■ Work to complete
Print the data below exactly, but only the lines from the one containing "943x496 pixels." down to the one containing "Viewport: 1298px width, 821px height.", inclusive.

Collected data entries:
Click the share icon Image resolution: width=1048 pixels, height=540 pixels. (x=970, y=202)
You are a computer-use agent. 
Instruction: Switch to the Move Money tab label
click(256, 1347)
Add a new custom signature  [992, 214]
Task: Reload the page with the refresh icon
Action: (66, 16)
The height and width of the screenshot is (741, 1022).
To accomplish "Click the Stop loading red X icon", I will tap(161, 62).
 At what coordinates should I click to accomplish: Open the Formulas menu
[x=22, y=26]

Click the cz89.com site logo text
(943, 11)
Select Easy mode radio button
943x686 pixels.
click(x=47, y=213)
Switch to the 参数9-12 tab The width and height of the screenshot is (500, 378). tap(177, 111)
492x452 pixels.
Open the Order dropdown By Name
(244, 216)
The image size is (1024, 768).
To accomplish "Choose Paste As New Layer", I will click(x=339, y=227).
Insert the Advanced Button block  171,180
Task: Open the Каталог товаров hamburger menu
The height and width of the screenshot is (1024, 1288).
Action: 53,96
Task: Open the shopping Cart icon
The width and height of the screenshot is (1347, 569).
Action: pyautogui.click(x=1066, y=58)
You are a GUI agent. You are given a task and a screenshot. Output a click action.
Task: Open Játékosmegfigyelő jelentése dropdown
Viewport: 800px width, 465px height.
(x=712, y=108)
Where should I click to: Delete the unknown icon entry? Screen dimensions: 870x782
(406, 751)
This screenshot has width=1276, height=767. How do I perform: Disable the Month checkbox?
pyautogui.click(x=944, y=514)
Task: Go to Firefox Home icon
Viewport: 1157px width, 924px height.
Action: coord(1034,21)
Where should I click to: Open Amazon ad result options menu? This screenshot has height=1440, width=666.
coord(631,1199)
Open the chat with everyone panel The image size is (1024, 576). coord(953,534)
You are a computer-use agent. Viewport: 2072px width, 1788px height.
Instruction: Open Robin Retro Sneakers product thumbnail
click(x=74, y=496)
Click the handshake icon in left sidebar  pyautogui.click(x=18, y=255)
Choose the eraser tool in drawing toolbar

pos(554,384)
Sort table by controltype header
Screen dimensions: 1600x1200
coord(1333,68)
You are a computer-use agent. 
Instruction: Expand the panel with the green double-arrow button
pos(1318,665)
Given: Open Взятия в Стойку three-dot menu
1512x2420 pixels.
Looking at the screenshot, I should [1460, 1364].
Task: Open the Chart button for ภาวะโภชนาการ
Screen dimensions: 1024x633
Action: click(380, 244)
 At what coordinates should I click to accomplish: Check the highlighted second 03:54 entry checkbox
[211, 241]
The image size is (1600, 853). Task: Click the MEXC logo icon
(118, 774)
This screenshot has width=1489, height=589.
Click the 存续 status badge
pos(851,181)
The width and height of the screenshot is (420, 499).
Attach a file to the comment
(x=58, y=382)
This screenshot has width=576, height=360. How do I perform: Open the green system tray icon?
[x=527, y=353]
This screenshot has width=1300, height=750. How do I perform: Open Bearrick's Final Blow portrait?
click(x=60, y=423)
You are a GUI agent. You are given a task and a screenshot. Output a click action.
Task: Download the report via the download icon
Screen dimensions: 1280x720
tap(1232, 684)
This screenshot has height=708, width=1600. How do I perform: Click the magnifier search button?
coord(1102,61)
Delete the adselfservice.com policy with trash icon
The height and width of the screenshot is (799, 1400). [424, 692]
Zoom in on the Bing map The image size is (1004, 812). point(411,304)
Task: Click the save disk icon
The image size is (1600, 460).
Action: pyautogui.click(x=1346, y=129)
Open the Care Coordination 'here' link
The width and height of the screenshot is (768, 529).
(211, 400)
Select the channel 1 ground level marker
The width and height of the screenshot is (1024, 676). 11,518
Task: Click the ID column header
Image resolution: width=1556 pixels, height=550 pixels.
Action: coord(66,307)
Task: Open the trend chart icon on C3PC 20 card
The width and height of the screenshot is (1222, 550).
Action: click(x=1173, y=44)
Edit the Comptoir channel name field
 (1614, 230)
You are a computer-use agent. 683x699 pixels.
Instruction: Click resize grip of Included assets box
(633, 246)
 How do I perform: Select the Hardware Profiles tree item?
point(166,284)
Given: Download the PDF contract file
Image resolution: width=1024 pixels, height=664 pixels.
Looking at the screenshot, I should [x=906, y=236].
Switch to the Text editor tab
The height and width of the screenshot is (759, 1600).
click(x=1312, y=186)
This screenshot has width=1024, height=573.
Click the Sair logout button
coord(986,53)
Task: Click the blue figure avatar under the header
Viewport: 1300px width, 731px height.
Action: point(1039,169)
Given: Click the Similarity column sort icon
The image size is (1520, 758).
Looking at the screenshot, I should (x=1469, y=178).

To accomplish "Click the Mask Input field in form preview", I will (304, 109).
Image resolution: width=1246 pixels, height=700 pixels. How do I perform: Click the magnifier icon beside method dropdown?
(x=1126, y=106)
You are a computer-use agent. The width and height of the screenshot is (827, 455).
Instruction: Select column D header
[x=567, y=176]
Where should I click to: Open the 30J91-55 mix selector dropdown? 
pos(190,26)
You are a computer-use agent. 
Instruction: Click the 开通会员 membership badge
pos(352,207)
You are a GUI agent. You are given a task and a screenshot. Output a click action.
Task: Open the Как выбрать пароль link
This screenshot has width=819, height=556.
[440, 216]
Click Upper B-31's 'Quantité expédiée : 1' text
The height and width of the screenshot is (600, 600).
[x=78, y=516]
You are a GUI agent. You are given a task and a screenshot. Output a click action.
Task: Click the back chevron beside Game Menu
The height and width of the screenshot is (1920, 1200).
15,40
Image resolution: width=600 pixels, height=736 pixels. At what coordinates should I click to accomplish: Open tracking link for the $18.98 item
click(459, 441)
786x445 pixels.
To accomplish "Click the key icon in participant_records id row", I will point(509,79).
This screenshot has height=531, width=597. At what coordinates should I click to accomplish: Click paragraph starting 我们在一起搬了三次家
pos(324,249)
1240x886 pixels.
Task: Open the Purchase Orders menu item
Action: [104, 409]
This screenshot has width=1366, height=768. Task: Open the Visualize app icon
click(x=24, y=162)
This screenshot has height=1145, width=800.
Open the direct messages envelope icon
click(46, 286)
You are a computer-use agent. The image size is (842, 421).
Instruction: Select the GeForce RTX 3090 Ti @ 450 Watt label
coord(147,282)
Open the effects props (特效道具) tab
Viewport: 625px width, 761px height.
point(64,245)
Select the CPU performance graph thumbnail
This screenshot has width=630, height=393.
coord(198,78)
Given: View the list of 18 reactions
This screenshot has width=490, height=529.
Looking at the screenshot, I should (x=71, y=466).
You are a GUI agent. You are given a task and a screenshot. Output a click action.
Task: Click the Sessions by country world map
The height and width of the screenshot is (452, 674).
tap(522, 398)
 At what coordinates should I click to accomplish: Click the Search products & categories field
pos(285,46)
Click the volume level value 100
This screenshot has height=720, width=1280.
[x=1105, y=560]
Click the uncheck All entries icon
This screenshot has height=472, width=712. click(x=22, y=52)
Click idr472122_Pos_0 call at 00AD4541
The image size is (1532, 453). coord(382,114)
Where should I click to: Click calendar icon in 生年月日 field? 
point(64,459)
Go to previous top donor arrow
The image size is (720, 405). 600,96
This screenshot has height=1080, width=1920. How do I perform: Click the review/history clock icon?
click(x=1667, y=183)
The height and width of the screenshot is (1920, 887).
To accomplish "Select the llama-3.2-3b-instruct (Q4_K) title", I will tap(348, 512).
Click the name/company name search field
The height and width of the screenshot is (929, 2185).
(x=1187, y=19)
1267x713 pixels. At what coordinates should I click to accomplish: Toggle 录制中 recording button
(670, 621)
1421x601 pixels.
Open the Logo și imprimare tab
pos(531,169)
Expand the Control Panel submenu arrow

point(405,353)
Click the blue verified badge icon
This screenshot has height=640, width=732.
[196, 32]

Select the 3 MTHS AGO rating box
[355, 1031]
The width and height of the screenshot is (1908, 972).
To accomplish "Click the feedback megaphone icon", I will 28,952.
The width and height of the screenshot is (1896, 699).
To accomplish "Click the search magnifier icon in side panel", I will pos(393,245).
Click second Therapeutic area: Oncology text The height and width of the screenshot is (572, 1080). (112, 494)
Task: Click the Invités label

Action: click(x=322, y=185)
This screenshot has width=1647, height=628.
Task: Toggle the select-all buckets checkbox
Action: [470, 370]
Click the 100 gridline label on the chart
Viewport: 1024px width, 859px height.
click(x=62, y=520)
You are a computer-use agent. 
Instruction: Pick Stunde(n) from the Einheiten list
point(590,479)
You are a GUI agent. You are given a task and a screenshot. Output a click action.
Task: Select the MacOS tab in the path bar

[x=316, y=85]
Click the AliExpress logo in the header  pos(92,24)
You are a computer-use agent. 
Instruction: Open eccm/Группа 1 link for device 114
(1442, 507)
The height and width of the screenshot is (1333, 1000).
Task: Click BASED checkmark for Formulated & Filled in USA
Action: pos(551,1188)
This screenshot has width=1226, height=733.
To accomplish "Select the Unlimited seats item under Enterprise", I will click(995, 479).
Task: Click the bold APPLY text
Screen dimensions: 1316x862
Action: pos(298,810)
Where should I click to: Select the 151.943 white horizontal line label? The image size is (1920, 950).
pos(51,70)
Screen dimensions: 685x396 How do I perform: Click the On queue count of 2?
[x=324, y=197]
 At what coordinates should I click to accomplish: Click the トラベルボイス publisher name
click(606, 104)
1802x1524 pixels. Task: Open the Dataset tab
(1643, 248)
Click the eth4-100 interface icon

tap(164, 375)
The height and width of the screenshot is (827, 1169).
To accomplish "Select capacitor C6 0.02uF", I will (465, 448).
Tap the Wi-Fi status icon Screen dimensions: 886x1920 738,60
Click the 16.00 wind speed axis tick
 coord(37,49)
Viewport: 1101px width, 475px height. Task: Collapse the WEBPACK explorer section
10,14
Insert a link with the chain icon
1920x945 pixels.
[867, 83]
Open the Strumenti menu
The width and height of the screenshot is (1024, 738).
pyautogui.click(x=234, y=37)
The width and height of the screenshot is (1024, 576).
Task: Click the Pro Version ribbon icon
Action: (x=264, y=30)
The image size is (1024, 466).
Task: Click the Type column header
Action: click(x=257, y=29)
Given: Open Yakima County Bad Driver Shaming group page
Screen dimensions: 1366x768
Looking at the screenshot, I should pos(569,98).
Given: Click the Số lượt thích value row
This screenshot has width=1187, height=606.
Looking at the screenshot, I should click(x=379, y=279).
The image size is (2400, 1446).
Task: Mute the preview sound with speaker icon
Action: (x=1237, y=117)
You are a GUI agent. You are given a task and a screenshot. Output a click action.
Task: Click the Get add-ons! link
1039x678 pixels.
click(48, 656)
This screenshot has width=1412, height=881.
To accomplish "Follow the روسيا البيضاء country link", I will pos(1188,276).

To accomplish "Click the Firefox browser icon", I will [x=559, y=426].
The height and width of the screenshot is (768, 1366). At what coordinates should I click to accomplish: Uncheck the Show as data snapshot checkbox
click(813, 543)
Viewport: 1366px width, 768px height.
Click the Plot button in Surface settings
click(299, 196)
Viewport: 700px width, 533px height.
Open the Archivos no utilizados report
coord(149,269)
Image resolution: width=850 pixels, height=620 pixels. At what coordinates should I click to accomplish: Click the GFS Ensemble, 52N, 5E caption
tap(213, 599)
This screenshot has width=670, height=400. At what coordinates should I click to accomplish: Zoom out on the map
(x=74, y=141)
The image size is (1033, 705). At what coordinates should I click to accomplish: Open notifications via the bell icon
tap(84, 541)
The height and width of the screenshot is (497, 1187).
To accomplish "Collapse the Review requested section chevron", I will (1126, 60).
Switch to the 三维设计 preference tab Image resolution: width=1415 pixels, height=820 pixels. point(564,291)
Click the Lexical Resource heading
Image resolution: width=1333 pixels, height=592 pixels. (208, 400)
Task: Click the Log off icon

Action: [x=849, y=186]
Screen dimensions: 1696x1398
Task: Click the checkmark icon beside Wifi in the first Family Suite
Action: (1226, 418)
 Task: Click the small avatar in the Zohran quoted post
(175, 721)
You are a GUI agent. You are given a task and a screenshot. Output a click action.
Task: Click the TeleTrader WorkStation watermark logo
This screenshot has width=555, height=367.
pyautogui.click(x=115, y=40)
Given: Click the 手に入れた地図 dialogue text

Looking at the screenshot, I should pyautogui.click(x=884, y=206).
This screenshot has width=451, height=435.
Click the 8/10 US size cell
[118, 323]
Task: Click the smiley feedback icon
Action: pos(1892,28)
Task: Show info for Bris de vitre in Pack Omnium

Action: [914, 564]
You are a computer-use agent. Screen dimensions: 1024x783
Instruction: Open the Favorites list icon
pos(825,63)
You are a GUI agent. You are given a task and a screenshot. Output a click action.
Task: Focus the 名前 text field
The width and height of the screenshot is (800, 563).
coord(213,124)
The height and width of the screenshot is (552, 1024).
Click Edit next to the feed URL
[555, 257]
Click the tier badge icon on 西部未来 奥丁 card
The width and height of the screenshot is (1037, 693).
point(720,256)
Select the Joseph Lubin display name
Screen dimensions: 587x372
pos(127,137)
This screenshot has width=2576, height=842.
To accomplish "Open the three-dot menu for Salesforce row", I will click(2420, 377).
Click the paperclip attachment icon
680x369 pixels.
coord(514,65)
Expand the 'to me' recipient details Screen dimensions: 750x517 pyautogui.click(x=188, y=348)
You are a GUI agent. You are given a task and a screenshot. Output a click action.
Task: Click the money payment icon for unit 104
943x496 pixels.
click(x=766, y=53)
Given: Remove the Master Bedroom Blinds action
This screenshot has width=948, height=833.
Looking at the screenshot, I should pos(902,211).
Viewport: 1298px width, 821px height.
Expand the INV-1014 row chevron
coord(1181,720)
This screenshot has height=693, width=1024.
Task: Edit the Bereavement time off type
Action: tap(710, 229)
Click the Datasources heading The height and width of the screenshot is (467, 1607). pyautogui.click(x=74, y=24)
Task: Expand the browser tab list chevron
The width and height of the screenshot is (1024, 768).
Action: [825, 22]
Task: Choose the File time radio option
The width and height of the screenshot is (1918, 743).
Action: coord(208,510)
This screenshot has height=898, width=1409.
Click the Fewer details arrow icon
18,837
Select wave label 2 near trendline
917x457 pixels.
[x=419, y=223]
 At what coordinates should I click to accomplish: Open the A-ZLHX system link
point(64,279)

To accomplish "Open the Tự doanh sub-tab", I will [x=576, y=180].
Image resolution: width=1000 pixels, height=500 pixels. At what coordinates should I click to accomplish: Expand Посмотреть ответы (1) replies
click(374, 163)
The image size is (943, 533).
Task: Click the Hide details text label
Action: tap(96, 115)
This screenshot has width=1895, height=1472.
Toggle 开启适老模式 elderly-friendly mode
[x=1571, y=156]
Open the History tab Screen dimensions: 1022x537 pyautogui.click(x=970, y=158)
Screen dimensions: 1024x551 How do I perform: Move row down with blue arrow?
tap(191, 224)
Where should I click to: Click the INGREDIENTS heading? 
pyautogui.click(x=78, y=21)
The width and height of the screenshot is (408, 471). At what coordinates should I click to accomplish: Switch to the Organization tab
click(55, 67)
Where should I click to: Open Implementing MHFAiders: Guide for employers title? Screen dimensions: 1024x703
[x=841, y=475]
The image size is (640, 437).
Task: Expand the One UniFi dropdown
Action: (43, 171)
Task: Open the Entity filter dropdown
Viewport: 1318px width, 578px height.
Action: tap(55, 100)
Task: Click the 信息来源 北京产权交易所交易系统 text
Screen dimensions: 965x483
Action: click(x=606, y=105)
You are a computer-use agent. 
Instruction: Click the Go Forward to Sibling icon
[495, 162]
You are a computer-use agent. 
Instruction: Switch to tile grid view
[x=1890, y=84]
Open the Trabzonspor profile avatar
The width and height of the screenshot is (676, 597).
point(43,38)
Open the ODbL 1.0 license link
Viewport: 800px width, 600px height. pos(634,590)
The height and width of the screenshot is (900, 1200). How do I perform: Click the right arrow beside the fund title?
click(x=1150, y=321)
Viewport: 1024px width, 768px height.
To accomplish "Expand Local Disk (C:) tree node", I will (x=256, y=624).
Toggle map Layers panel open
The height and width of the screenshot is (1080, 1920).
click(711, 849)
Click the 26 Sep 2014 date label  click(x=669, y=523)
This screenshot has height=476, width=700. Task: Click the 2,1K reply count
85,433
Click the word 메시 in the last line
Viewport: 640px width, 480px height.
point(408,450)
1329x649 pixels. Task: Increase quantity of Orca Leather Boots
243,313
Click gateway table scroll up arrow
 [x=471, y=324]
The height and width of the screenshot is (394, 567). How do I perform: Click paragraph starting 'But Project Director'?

■ Expected output
943x496 pixels.
click(x=766, y=53)
Given: Remove the Master Bedroom Blinds action
This screenshot has width=948, height=833.
Looking at the screenshot, I should pos(902,211).
Viewport: 1298px width, 821px height.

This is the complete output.